▶ Task instructions
The data below holds the lines to copy: everything from the line containing "Nom du père (911, 793)" to the line containing "Code Postal (750, 544)", both ends included, set down exactly.

▶ Records provided

------------------------------------------------

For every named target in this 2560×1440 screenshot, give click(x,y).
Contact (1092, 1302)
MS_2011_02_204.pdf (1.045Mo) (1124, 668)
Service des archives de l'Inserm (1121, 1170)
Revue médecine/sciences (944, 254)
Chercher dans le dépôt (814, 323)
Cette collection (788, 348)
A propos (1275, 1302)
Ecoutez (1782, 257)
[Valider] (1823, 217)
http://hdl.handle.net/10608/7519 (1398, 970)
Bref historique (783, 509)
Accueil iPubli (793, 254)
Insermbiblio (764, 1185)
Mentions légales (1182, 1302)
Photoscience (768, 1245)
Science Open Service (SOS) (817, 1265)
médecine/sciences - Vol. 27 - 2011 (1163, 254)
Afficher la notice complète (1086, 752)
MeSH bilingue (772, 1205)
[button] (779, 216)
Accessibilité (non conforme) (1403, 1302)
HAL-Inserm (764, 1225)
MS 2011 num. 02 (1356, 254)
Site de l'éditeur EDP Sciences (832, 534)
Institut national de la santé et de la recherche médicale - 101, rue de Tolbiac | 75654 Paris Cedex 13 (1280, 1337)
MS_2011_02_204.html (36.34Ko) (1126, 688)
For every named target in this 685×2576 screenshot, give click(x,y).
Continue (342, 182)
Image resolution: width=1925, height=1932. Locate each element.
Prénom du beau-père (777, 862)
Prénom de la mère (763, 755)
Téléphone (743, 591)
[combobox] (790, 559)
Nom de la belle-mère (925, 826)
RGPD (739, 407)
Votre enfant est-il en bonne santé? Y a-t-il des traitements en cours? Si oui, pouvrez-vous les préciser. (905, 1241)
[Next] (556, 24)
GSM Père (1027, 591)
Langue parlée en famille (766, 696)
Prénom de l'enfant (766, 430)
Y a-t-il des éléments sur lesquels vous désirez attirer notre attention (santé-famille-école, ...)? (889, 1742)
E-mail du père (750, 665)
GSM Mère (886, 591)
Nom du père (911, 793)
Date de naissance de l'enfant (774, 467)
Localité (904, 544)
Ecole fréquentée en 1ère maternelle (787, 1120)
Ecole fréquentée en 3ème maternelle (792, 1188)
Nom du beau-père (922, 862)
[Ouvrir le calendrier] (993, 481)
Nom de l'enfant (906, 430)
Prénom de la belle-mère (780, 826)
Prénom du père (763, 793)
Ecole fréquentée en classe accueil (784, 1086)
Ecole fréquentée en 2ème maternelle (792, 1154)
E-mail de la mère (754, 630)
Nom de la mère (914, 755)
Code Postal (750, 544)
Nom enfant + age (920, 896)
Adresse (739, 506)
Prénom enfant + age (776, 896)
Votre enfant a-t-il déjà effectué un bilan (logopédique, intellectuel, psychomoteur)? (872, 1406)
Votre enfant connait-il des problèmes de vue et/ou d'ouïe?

------------------------------------------------

▶ Task solution
Nom du père (911, 793)
Date de naissance de l'enfant (774, 467)
Localité (904, 544)
Ecole fréquentée en 1ère maternelle (787, 1120)
Ecole fréquentée en 3ème maternelle (792, 1188)
Nom du beau-père (922, 862)
[Ouvrir le calendrier] (993, 481)
Nom de l'enfant (906, 430)
Prénom de la belle-mère (780, 826)
Prénom du père (763, 793)
Ecole fréquentée en classe accueil (784, 1086)
Ecole fréquentée en 2ème maternelle (792, 1154)
E-mail de la mère (754, 630)
Nom de la mère (914, 755)
Code Postal (750, 544)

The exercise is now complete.